*Task brief*:
What is needed is an exact reproduction of the listing, without its pictures.

┌─ The input

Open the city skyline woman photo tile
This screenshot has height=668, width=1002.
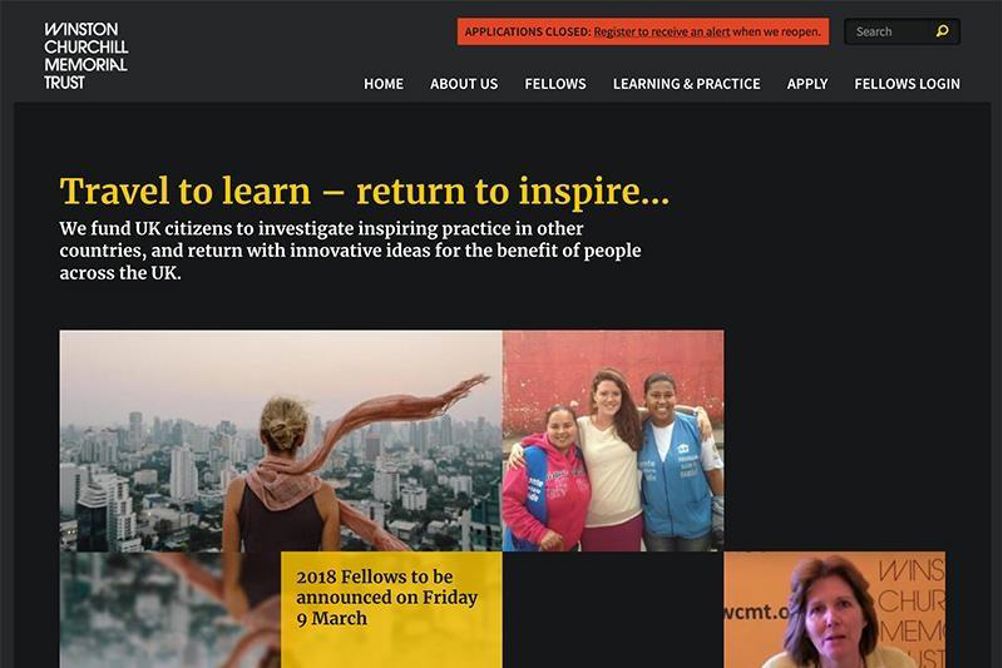click(x=281, y=441)
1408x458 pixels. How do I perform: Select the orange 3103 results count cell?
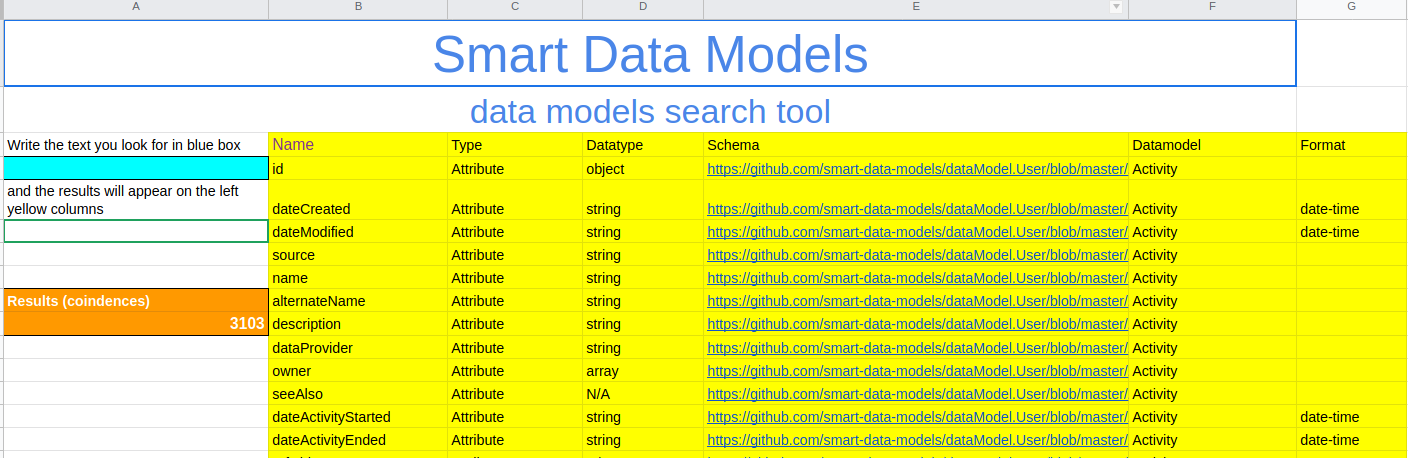tap(136, 323)
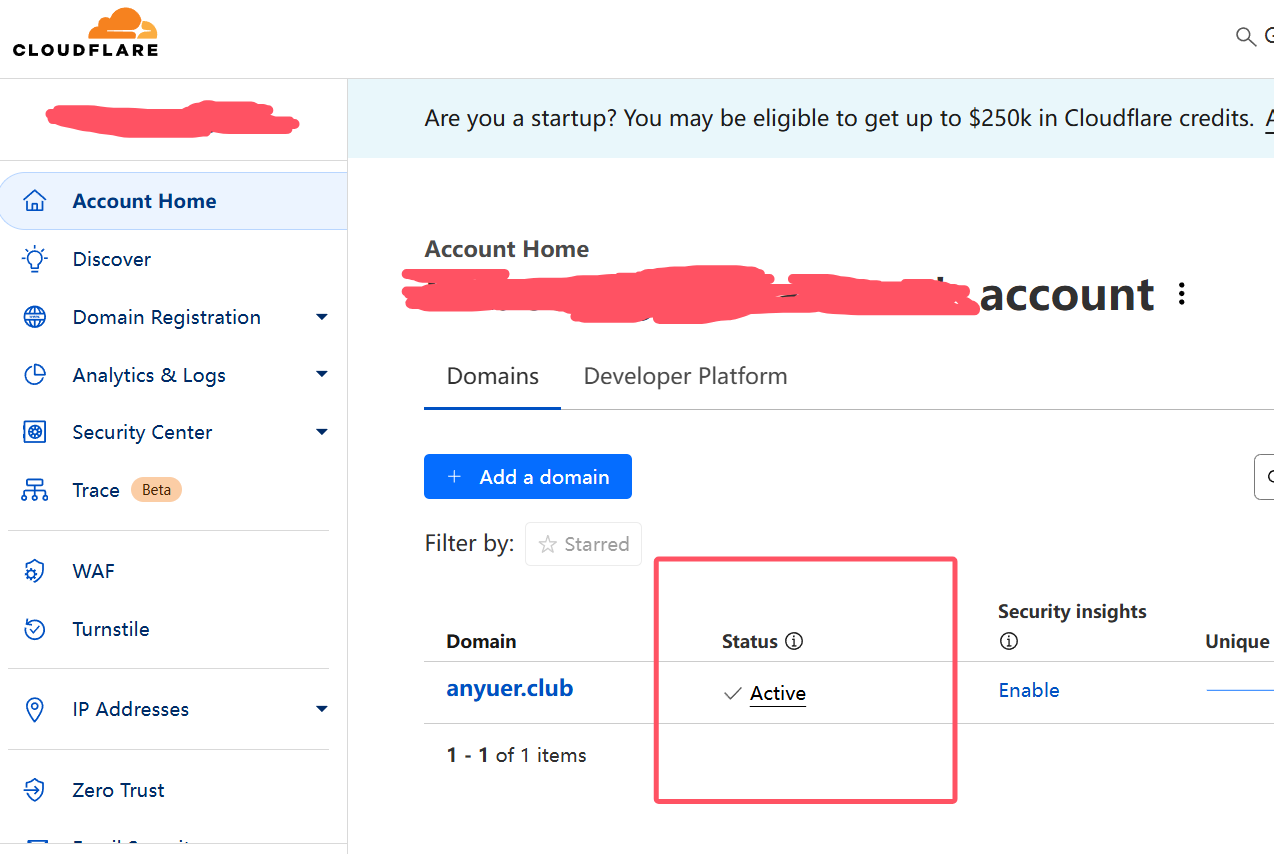Toggle the Starred filter
The image size is (1274, 854).
(583, 544)
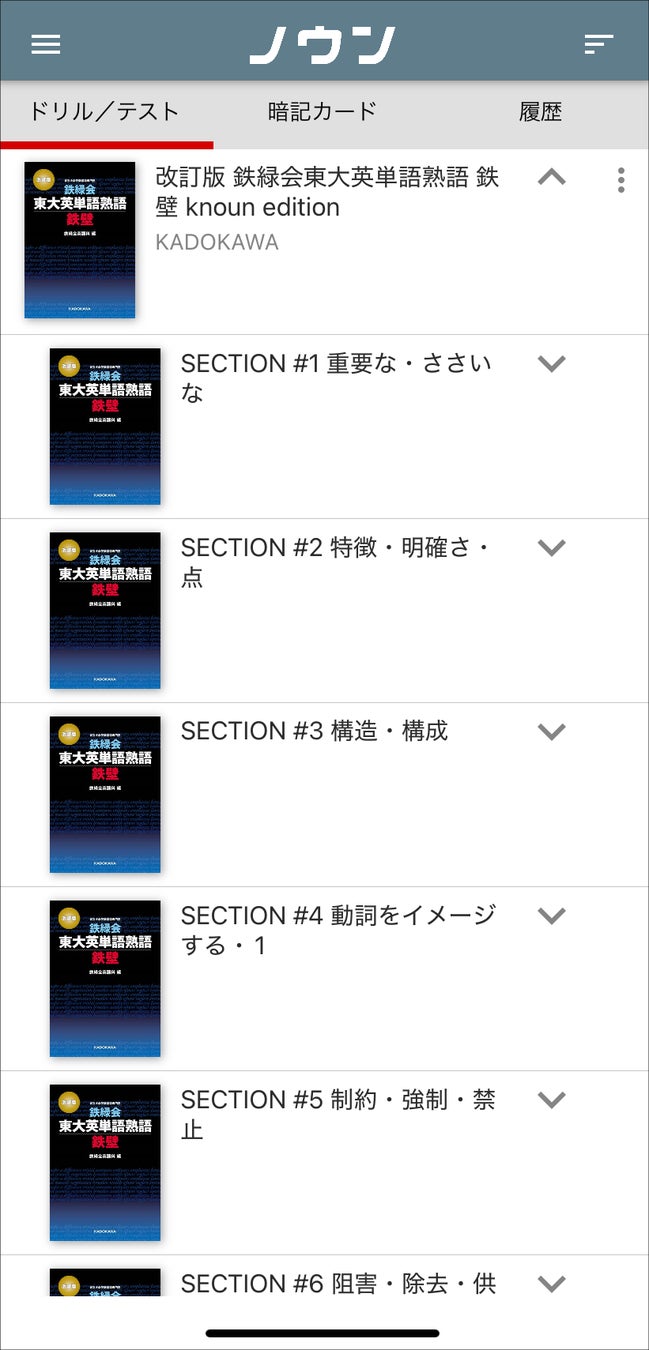This screenshot has height=1350, width=649.
Task: Tap the sort filter icon
Action: coord(598,44)
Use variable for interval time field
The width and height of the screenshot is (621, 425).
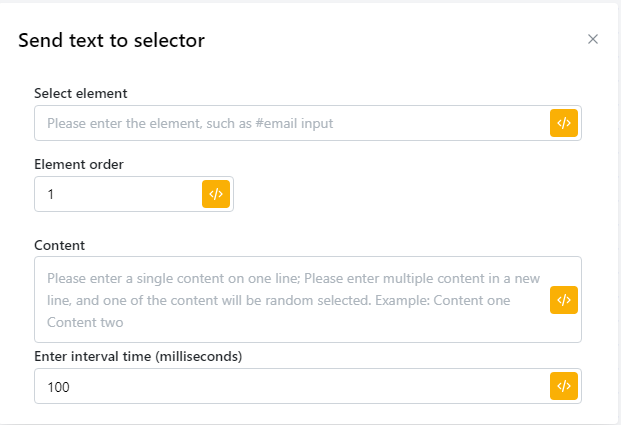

└─

*Exercise response*:
Open the city skyline woman photo tile
This screenshot has height=668, width=1002.
click(x=281, y=441)
1408x458 pixels. How do I perform: Select the orange 3103 results count cell?
tap(136, 323)
Toggle the Starred filter
The image size is (1274, 854).
(583, 544)
This screenshot has height=1350, width=649.
Task: Tap the sort filter icon
Action: coord(598,44)
Use variable for interval time field
The width and height of the screenshot is (621, 425).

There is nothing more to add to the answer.